A Canadian biotechnology company leader in brain photobiomodulation (PBM) technology, Vielight, has developed a new headset device that could be a medical and therapeutic breakthrough for Alzheimer’s disease (AD) patients. PBM involves the therapeutic use of red or near-infrared light to relieve pain, stimulate healing, decrease inflammation, and prevent tissue from dying. The device, called Neuro RX Gamma, could help to reverse the course of the disease by delivering shining light through the nose and skull.

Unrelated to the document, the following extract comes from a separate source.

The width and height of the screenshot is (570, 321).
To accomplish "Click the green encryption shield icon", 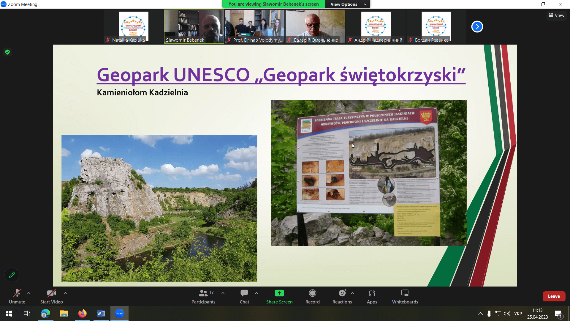I will [7, 52].
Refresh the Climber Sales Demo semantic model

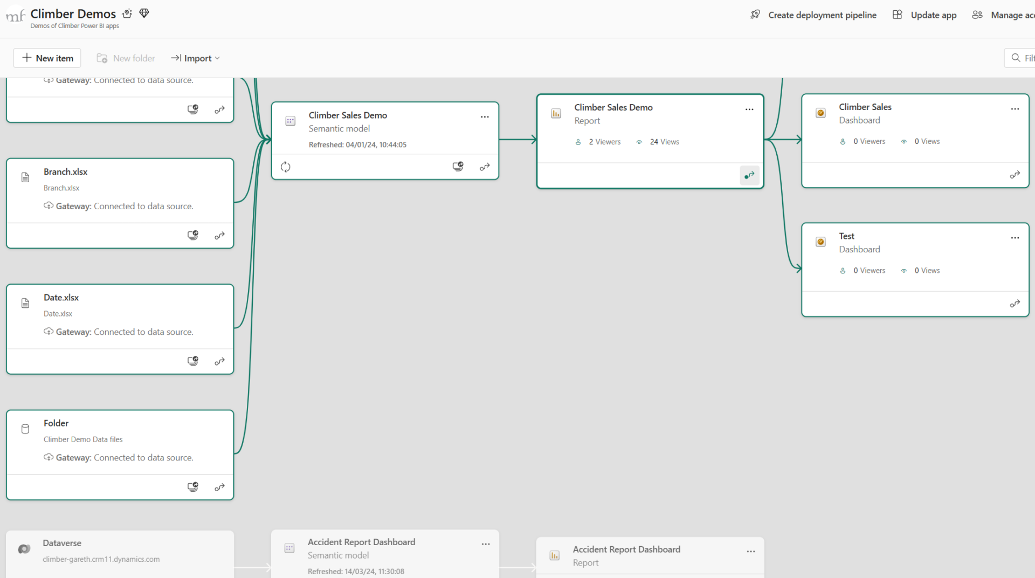point(286,167)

According to scientists and early preliminary data from a recent study, this device showed improvements in the brain areas damaged by AD, such as improved writing and reading skills, restored memory, improved sleep rates, anxiety, and stress, reduced tantrums, and raised cognitive development. The pivotal trial started in June 2019 in the US and Canada, involves 228 subjects, and will assess the active Neuro RX Gamma use in patients with moderate to severe AD for six days a week for 24 weeks. The primary completion date of the study is expected in May 2021.

The Neuro RX Gamma is a non-invasive device for home use that delivers near-infrared energy, pulsing at the gamma rate of 40Hz, to the region responsible for memory in the brain, in daily treatment sessions of 20 minutes where the patients wear the device and a separate nasal clip that channels light through the nostrils. Daily treatment with PBM could restore mitochondrial activity and remove toxic proteins that build up in the brain, such as β-amyloid peptide (Aβ). Amyloid plaque is a common hallmark of AD and the main target for pharmacological therapies, as the buildup of these plaques is thought to lead to the progressive destruction of brain cells.

The mechanism of action of PBM therapy may produce a large range of benefits in the brain without major side effects, as the device is safe and only minor side effects were reported such as difficulty in sleeping and slight headaches. Moreover, the home use of PBM devices can be applied by caregivers and it could be beneficial also for their quality of life.

Currently, treatments for AD consist only of symptomatic treatments that only manage to slow the onset of dementia, of which there are only five approved medications: three cholinesterase inhibitors (ChEIs) (donepezil, rivastigmine, and galantamine), one N-methyl-D-aspartate receptor (NMDA-R) antagonist (memantine), and one combination therapy (memantine/donepezil).

Recent attempts at developing pharmacotherapies for AD have failed to reach the market and if successful, this technology would be the first to actually reverse the disease. More research is needed to test these devices in AD patients, but this new evidence can open new opportunities for the development of new treatments for AD and make a step forward in AD research.